Husiatyn

From Wikipedia, the free encyclopedia

Husiatyn coat of arms
Husiatyn coat of arms

Husiatyn (Ukrainian: Гусятин, Russian: Гусятин, translit.: Gusyatin) is a town in the Ternopil Oblast (province) of western Ukraine. It is the administrative center of the Husiatynsky Raion (district), and is located on the west bank of the Zbruch River. This river formed the old boundary between Austria-Hungary and the Russian Empire in the nineteenth century, and the boundary between the Republic of Poland and the Soviet Union during the inter-war period of the twentieth century.

Contents

[edit] History

Husiatyn was first mentioned in documents in 1559, a time when it was part of the Polish-Lithuanian Commonwealth and the year that it was granted self-government under the Magdeburg Law.

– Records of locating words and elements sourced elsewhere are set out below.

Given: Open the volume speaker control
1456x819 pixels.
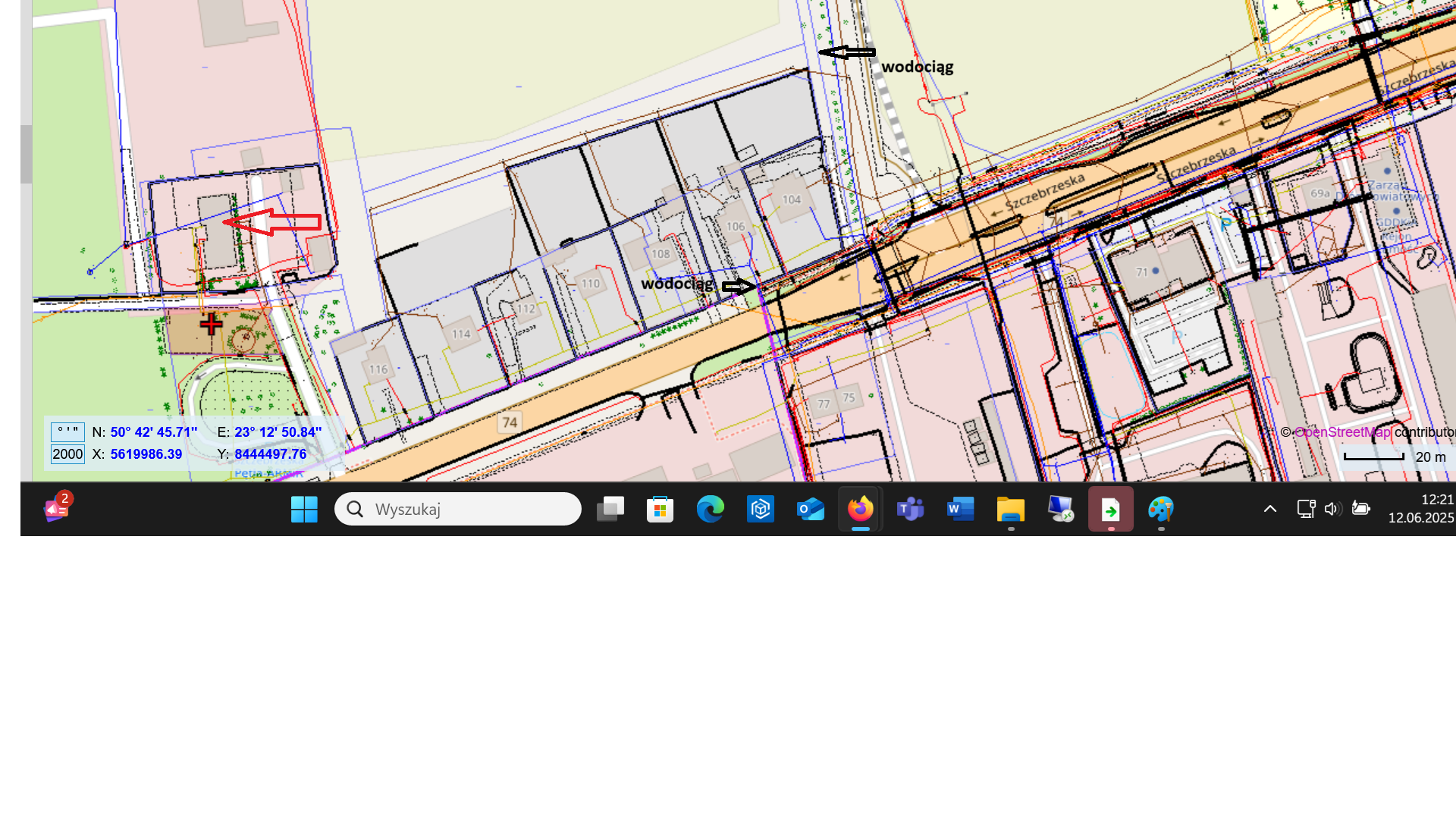Looking at the screenshot, I should point(1332,509).
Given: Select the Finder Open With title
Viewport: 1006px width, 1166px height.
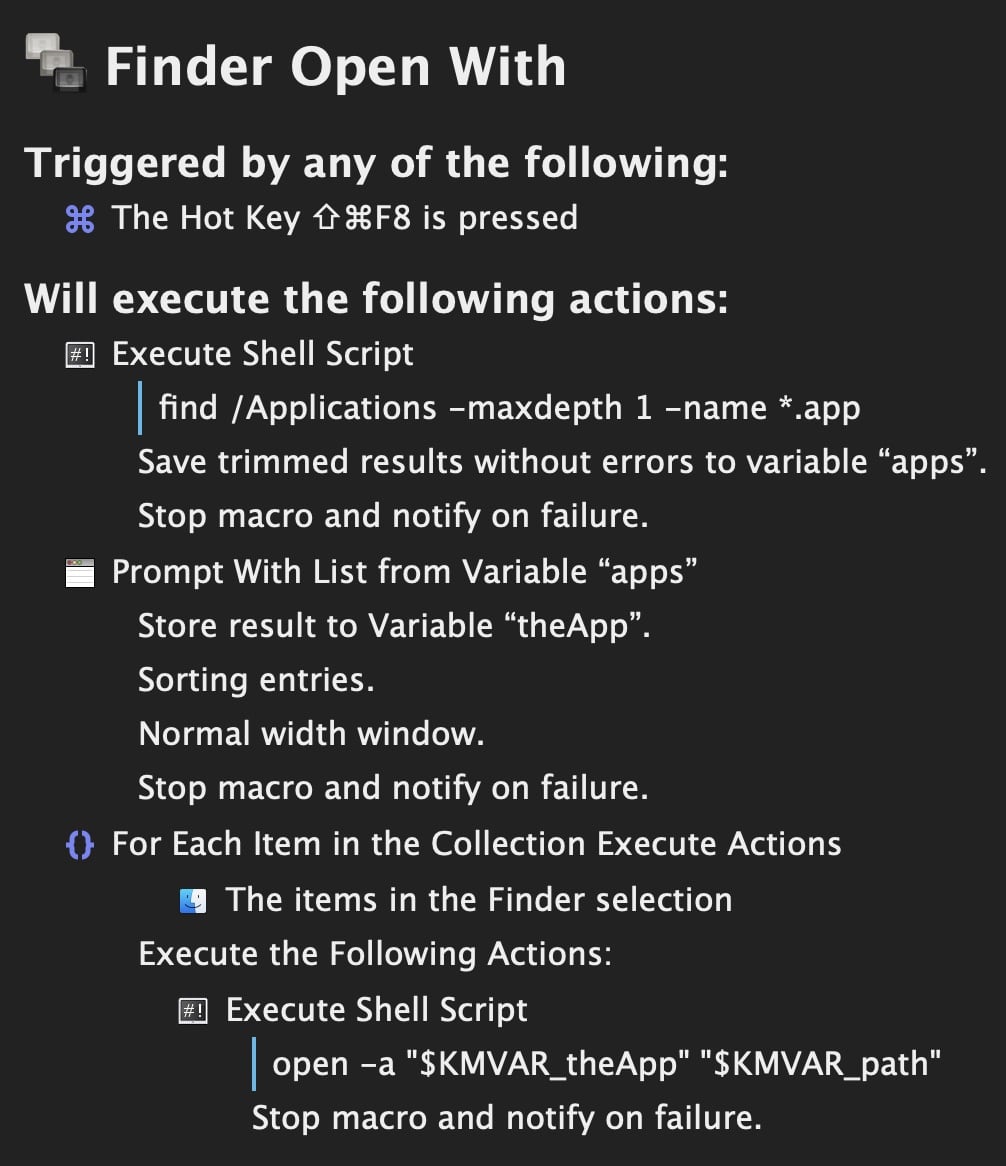Looking at the screenshot, I should [x=335, y=67].
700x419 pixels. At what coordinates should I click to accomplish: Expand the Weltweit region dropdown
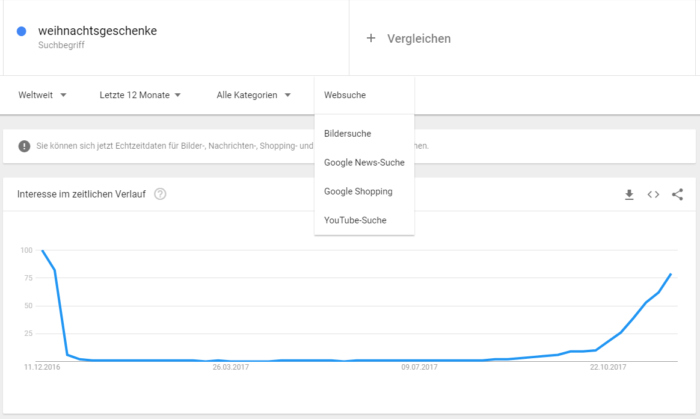point(42,95)
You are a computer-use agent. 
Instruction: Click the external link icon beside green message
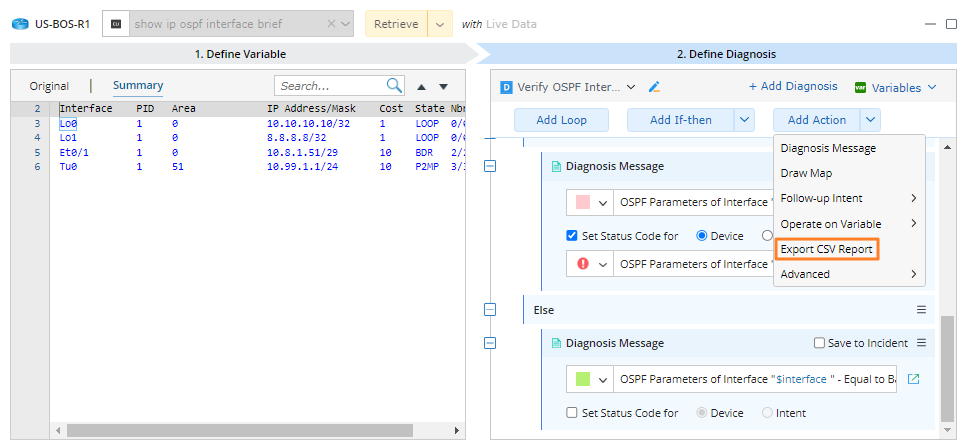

At this time it was located in the province of Podolia. It came under Austrian rule in 1772 with other parts of Southern Podolia (the region between the Zbruch and the Seret rivers) and attached to the Austrian Crown Land of Galicia and Lodomeria. The Emperor Joseph II toured this area immediately after its annexation to Austria and was very impressed by the fertility of the soil and its future prospects. It remained a county centre under Austrian rule until the collapse of Austria-Hungary and the declaration of the Western Ukrainian People's Republic in late 1918. In 1919, the Ukrainian Galician Army fought the Bolsheviks there but was driven out by the Poles who thereafter annexed the area to the Second Polish Republic. In 1939 it was annexed to the Ukrainian Soviet Socialist Republic.

In the nineteenth century, the population of Husiatyn County was predominantly Ukrainian, though there was a small Polish landowning stratum and some Jews in the town. In the late nineteenth century and the beginning of the twentieth century, Southern Podolia, including Husiatyn County witnessed large-scale out-migration of its peasant population to western Canada.

[edit] Husiatyn and Hasidism

Rebbe Yisroel Friedman, (1858-1949) 2nd Rebbe of Husiatyn.
Rebbe Yisroel Friedman, (1858-1949) 2nd Rebbe of Husiatyn.

Husiatyn was home to a large Jewish population prior to the Holocaust, and in particular was the base for a significant Hasidic group of the Husiatyner dynasty and their Rebbes, that went four four generations in Husiatyn: Shraga Feivish Friedman, (1835-1894) 1st Rebbe of Husiatyn; Yisroel Friedman, (1858-1949) 2nd Rebbe of Husiatyn, Yaakov Friedman, (1878-1957) 3rd Rebbe of Husiatyn, and Yitzchok Friedman, (1900-1968) 4th and last Rebbe of Husiatyn.

[edit] Monuments

Architectural monuments in the town of Husiatyn include the ruins of a seventeenth century castle, a sixteenth century church, a seventeenth century town Hall and synagogue built in the renaissance style, and a sixteenth century Bernardine monastery and church.

Prior to 1928, in the village of Chornokintsi Velyki (Czarnokońce Wielkie in Polish), Husiatyn County, a neolithic grave complete with a coffin was found.

[edit] Today

The population in 1978 was estimated at 2,800.

[edit] References

  • Stella Hryniuk, Peasants With Promise: Ukrainians in Southeastern Galicia (Edmonton, 1991). On the endpapers of this book, there is a map showing all of the villages of the five counties of Southern Podolia, including Husiatyn County.
  • Przewodnik po Województwie Tarnopolskiem z mapą [Guide to the Ternopil Region with a Map](Ternopil, 1928; reprinted circa, 1990). Contains much historical material.